Statesman, postmaster, Freemason: Ben Franklin.

Illustrious Brother Ben Franklin and Freemasonry

Statesman, postmaster, Freemason: Ben Franklin.
Ben fKranklin in Paris

Ben Franklin has long stood as one of the patriarchs of American Freemasonry. As one of the most prominent Founding Fathers, today Franklin is known for little more than the face on the $100 dollar bill. Yet, the history of the man behind such an honor is rich with industriousness, inventiveness and political genius such that he is perhaps one of a few who could be considered a modern day Renaissance man, both in and out of the fraternity.

Franklin was born on January 17, 1706 in Boston, MA (as calculated by the new style – Gregorian calendar dating). His intelligence and wisdom helped him excel as an author, scientist, philosopher, statesman, and postmaster. As well known as Ben Franklin is as a Founding Father of the United States, he is also known as an illustrious Freemason.

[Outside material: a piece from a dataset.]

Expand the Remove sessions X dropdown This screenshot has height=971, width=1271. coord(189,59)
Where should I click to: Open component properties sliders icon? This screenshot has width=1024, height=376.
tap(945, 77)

No one can be sure of exactly when Benjamin Franklin was initiated into St. Johns’ Lodge, but it was some time during the year 1730 or 31, most likely during the February meeting[1] of St. John’s Lodge in Philadelphia. Before his initiation into the Freemason brotherhood, Benjamin Franklin made some lighthearted jokes about fraternity in his publication, the Pennsylvania Gazette. One source says that his joking was to:

“advertise” himself to St.  John’s Lodge so that when he applied he would not be regarded as a stranger.[2]

After being initiated, however, Franklin’s writing in the Gazette changed because of his Masonic influences. Thereafter he published many positive and affirming stories in the Gazette about the craft. These publications have become the core for understanding the history of Freemasons in the United States, especially in Pennsylvania.

Franklin was in no way a simple and ordinary member of the Masonic lodge. He was appointed as the Junior Grand Warden of the Provincial Grand Lodge in Pennsylvania in the year 1732 and as the Grand Master on June 24, 1734.* In 1734, he also printed the first Masonic book in the United States. His Mason Book was the publication of Anderson’s Constitutions.[3] Franklin was quickly elected as secretary of St. Johns’ Lodge, and he held the position from 1735 until 1738. Franklin continued to be an active member of the fraternity, and he continued to be elected and appointed for many positions. In March of 1752, Benjamin Franklins was put onto a committee for the first Masonic building in the United States. The lodge was to be in Philadelphia, Pennsylvania.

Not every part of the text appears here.